[Collected data entries]
········

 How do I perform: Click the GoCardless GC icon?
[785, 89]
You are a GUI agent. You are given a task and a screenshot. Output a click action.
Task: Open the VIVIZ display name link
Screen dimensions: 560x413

········

Repeat the data. Every word must match.

Answer area.
 How do I perform: Click the GoCardless GC icon?
[785, 89]
You are a GUI agent. You are given a task and a screenshot. Output a click action.
Task: Open the VIVIZ display name link
Screen dimensions: 560x413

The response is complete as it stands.